__Task to carry out__: An exact reproduction of the lines from the one with "You are a computer-use agent. Viewport: 625px" to the end of the data below is required. No other lines may be included.
[[ Dataset records, beginning ]]
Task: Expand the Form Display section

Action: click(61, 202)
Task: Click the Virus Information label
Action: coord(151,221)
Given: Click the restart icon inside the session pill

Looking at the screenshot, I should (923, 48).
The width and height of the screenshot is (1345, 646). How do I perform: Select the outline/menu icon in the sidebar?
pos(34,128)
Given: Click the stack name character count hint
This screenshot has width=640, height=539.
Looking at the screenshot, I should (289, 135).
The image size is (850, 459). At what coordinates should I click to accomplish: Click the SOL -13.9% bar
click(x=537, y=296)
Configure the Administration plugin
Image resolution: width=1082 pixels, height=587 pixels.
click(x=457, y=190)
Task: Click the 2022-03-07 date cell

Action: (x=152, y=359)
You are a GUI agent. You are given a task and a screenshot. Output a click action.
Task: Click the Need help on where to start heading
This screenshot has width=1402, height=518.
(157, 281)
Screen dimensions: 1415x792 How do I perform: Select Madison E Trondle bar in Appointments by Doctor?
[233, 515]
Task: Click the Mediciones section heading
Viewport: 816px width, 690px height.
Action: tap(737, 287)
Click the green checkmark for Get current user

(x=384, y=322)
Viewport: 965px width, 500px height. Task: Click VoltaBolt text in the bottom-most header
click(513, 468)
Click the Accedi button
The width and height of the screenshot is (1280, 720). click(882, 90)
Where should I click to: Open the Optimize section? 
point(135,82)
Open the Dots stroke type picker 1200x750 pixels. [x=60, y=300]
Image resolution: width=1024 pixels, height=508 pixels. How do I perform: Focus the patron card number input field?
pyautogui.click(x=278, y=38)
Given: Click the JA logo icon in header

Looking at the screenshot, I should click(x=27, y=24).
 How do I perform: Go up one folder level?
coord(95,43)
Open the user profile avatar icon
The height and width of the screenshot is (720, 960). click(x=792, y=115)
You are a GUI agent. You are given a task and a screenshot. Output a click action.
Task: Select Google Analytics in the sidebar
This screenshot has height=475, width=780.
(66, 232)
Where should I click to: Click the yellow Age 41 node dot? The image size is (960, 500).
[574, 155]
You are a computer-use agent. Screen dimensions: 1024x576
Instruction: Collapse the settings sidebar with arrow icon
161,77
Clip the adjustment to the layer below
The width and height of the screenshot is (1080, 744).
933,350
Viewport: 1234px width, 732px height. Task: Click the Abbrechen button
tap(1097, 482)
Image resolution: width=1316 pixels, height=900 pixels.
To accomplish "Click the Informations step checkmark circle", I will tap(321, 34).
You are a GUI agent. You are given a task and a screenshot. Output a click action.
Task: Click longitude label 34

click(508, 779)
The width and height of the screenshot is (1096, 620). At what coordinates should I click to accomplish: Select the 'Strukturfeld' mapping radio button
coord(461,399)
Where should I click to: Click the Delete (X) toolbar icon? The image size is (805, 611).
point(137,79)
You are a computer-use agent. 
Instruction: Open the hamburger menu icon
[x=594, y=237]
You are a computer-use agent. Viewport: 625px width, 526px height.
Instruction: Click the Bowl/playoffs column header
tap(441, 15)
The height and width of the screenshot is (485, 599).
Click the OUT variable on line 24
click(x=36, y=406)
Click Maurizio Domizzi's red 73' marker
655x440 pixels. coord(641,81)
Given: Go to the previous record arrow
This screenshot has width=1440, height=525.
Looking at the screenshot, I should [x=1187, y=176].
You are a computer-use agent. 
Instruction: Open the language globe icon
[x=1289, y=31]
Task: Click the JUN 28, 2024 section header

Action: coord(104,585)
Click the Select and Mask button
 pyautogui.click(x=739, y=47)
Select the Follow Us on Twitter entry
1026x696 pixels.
[[ Dataset records, end ]]
__Response area__:
You are a computer-use agent. Viewport: 625px width, 526px height.
Instruction: Click the Bowl/playoffs column header
tap(441, 15)
The height and width of the screenshot is (485, 599).
Click the OUT variable on line 24
click(x=36, y=406)
Click Maurizio Domizzi's red 73' marker
655x440 pixels. coord(641,81)
Given: Go to the previous record arrow
This screenshot has width=1440, height=525.
Looking at the screenshot, I should [x=1187, y=176].
You are a computer-use agent. 
Instruction: Open the language globe icon
[x=1289, y=31]
Task: Click the JUN 28, 2024 section header

Action: coord(104,585)
Click the Select and Mask button
 pyautogui.click(x=739, y=47)
Select the Follow Us on Twitter entry
1026x696 pixels.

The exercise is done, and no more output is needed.